Date: 30 December 2007
Characters: Professor Yana, The Tenth Doctor
Location: outside
Link to IJ: thread #23046 |
The Professor's first day without the drums was turning out to be a frustrating one. He'd expected it to be an adjustment; he'd heard those drums all his life, after all, and he'd reasoned that it would take a while to get used to their absence. Logic hadn't prepared him for the reality, though, and he was unsettled and uncomfortable. He'd gone to retrieve the temporal mechanics book he'd forgotten in the dining room and found that it might as well have been written in another language, for all the sense it made.
Frustrated and irritable, he'd gone for a walk outside, and started thinking, and putting puzzle pieces together in his too-damned-quiet mind. He wasn't sure he liked the picture that seemed to be forming.
When he got tired of walking (half-hoping he'd run into the Doctor and half-hoping he wouldn't) he sat down on a bench and tried to quiet his racing thoughts. |
His day had been peculiar, too. He was left a little confused and a little shaken by what had happened, not helped at all by his run-in with a very young, short version of the Master. Not that he regretted it. He just, flatly, did not.
He saw the Professor, sat down beside him, leaned forward with his arms on his legs and squinted up at the sky. "Professor." |
The Professor looked over at him and gave him a wry grin that didn't quite reach his eyes. "Doctor." |
"You look kind of like someone Jack dragged in." |
That surprised a laugh out of him. "That's kind of how I feel. What about you? Any ill effects from your trip into my head?" |
He grinned, a little. "I'm all right. Talk to me." |
"All right." He hesitated, then made up his mind. "Tell me, Doctor, why is there a Time Lord in my head?" He wasn't positive that it was true, but he thought it fit. |
He stared, but only for a minute. "Because he's you. Or was you, before you turned into you. " |
"He's me. Doctor, I'm as human as they come. If you cut my hand off, it's not going to grow back." |
"No," he agreed. "Used to be part of you might be a better way of putting it." He paused. "I'm sorry." |
"Used to be? Is he gone completely, then?" He sighed, looked away. "What are you sorry for? I wanted the drums gone, they're gone. Nothing to be sorry for." |
"I don't know," he said, candidly. "And I'm sorry because what you think you want isn't always what you want and you're clearly uncomfortable."
Still didn't regret it. |
He looked down, rubbed the back of his neck, looked up at the sky. "It's not that I want the drums back. I don't. It's just...things that made sense yesterday don't make sense today. How does that happen, one of your people's consciousness in a human mind? I didn't even know he was there." |
"I don't know," he lied, and lied convincingly. "I'm sorry." Because that really fixed anything, ever. "I wish I could do more to help you. " |
The Professor shook his head. "You haven't done anything but help me since I met you." His voice was gentle. He grinned self-deprecatingly. "I'm an old man," he said. "It takes me more time than it should to get used to change. I get there eventually, though." He looked the Doctor in the eyes and said sincerely, "I wanted the drums to stop. If I had it to do over again, I'd still want them stopped."

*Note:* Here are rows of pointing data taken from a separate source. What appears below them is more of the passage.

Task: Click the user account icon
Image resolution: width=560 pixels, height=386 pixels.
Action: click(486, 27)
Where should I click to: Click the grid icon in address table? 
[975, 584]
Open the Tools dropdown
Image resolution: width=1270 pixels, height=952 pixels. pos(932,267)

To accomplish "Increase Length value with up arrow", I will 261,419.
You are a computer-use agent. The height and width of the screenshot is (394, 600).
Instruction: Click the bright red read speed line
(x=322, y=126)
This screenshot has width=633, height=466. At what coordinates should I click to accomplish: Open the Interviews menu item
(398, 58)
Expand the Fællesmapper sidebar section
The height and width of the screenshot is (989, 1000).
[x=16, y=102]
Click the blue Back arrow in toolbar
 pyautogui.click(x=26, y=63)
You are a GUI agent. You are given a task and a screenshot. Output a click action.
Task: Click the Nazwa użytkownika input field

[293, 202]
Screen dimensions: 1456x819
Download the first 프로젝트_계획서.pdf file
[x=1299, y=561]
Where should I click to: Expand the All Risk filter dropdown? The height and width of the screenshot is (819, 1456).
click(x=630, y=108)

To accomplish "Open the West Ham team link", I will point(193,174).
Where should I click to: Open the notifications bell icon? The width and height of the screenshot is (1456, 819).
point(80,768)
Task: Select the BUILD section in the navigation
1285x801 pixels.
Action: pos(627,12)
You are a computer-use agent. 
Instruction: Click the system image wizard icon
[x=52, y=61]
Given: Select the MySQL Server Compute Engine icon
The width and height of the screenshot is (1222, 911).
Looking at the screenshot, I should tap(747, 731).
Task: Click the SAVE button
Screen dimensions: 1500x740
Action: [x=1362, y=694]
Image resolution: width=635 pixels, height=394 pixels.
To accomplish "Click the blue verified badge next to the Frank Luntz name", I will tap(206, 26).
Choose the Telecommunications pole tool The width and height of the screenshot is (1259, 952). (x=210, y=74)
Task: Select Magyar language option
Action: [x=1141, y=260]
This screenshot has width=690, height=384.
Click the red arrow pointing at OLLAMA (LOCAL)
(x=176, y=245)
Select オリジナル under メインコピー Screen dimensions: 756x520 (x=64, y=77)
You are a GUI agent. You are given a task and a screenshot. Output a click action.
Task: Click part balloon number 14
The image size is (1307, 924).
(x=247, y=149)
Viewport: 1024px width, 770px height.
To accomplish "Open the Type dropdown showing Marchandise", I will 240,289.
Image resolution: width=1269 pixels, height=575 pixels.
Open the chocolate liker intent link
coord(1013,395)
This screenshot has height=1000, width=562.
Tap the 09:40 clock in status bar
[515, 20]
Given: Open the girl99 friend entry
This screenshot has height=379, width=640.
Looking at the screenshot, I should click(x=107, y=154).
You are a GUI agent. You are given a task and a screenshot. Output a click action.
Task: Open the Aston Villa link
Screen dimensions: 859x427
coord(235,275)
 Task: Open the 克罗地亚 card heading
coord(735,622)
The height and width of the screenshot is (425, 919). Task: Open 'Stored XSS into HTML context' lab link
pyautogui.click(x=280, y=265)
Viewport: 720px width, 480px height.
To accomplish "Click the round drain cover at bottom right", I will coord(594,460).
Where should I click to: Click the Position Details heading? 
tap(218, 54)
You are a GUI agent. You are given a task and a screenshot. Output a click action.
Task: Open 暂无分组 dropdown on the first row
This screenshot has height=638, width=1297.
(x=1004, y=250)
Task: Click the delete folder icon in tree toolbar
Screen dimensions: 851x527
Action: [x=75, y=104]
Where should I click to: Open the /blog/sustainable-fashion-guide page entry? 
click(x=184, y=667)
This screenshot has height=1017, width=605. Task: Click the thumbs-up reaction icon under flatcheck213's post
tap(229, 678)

He was sure about that, at least. |
"You aren't so old," He said, because it was the easy thing to say and because it was a lot easier than trying to deal with the weighter subject, especially since he wasn't sure how. "Not by my standard, anyway." He grinned quickly. "I'm glad you don't regret it." Okay, so maybe he'd touch on it, at least a little. "And I am sure you'll be able to work out everything you need to work out. You're brilliant, Professor and that's nothing to do with the drums." |
"Nothing to do with the drums, but how much was due to him? There's a temporal mechanics book in my room that makes a lot less sense today than it did yesterday."
"...And you've got some interesting standards, if..." He trailed off, thinking, different versions. He looked speculatively at the Doctor, grinning a little now, "How old are you, anyway?" |
He shook his head. "I don't know the answer to that first question," he admitted. "But I know you'll be able to figure things out on your own, just fine, if you've got some time."
He didn't know any such thing, but he was good at wishful thinking.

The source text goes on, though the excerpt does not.